▶ _Required action_
Look through the records and copy every line in which "screenshot" appears.

##### Record excerpts

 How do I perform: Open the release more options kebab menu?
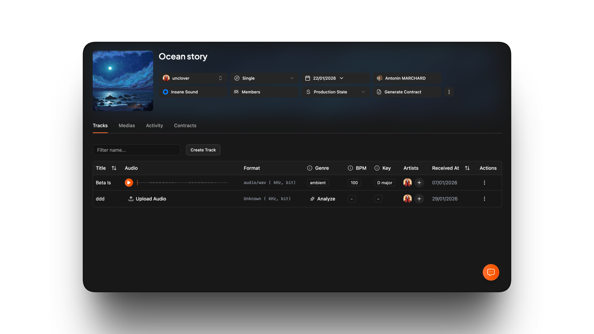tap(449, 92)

##########
##### Record excerpts

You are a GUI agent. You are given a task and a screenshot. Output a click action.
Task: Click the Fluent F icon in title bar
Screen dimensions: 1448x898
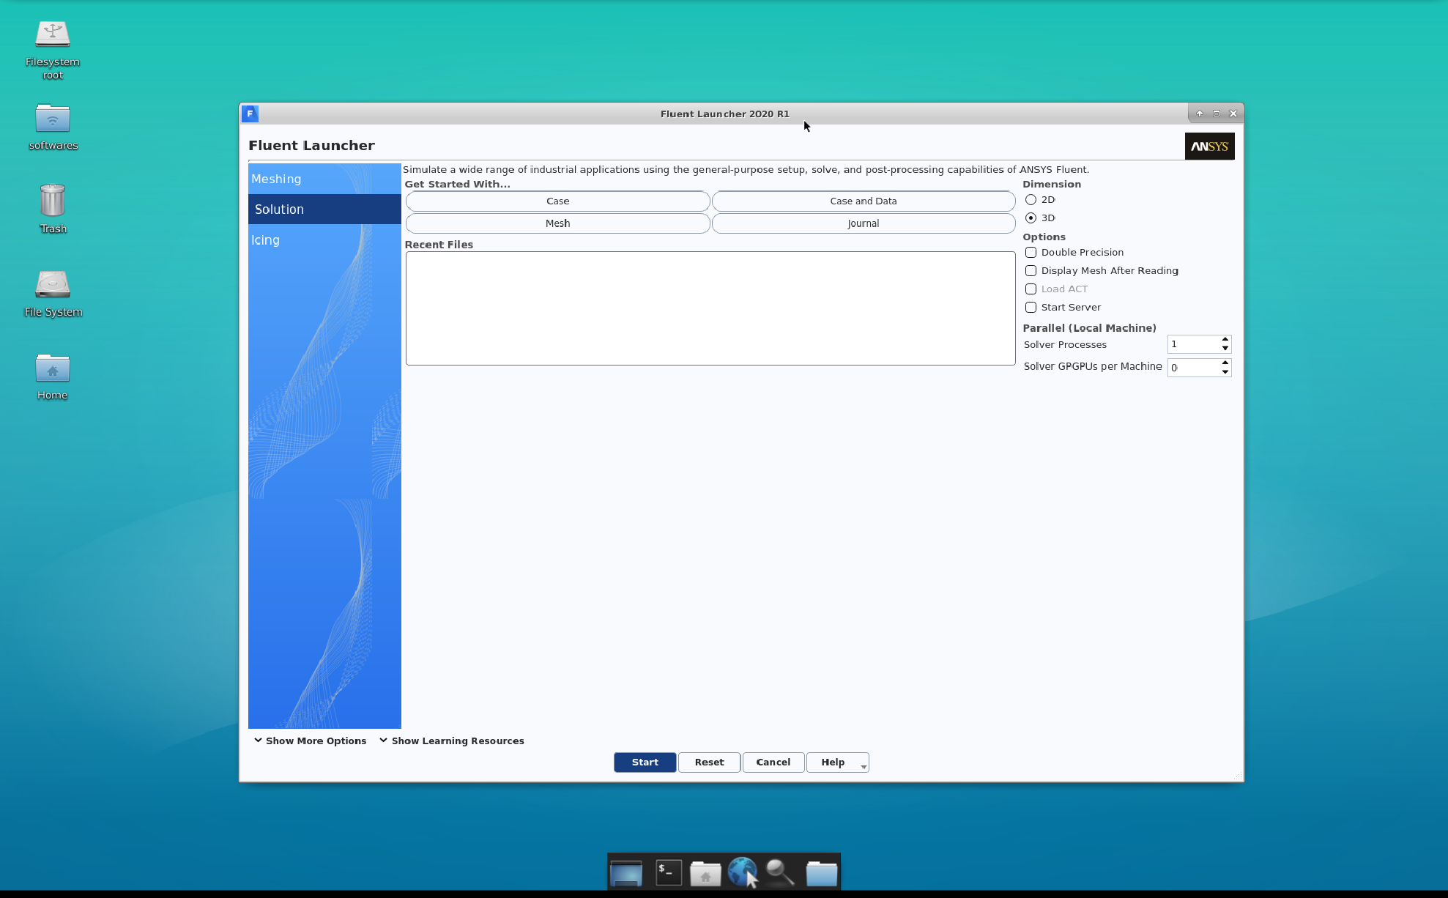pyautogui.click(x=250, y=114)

##########
##### Record excerpts

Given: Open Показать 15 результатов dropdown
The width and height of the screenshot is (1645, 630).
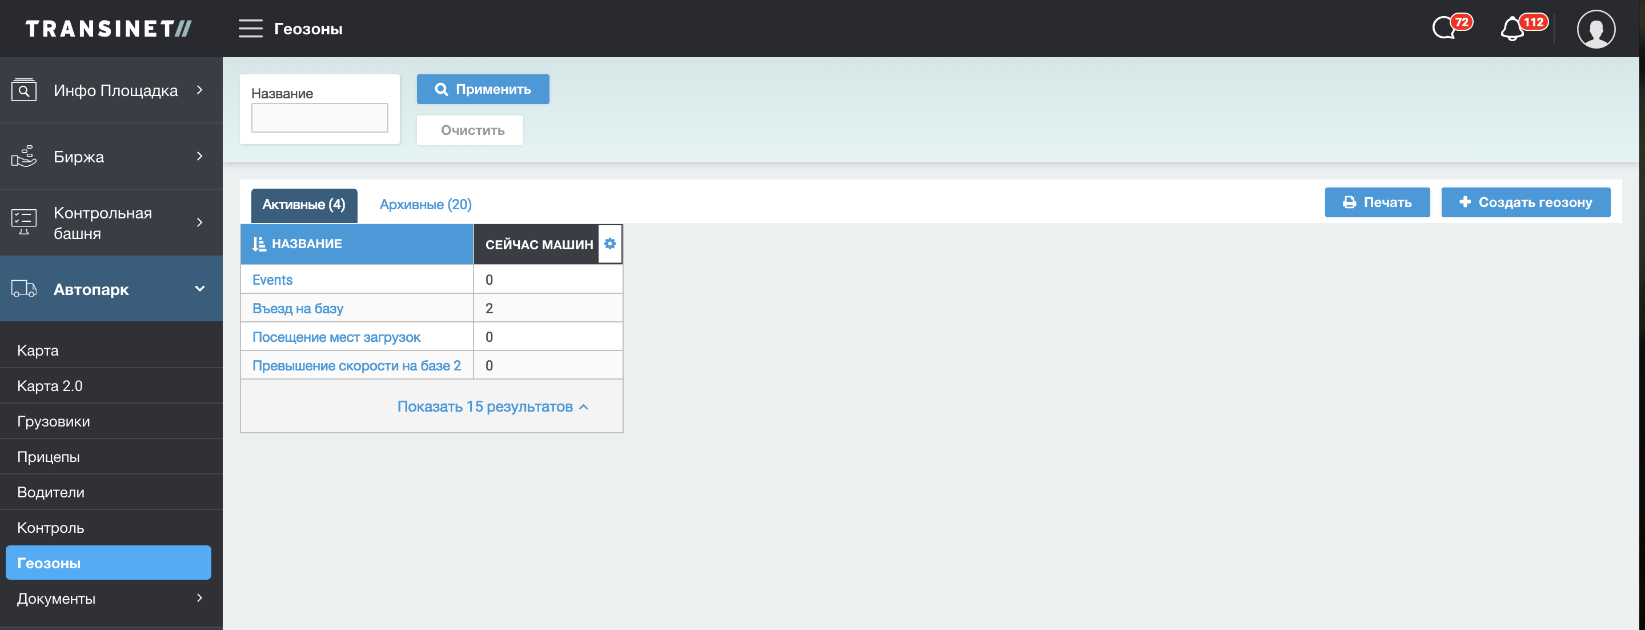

##########

▶ _Written reply_
You are a GUI agent. You are given a task and a screenshot. Output a click action.
The width and height of the screenshot is (1645, 630).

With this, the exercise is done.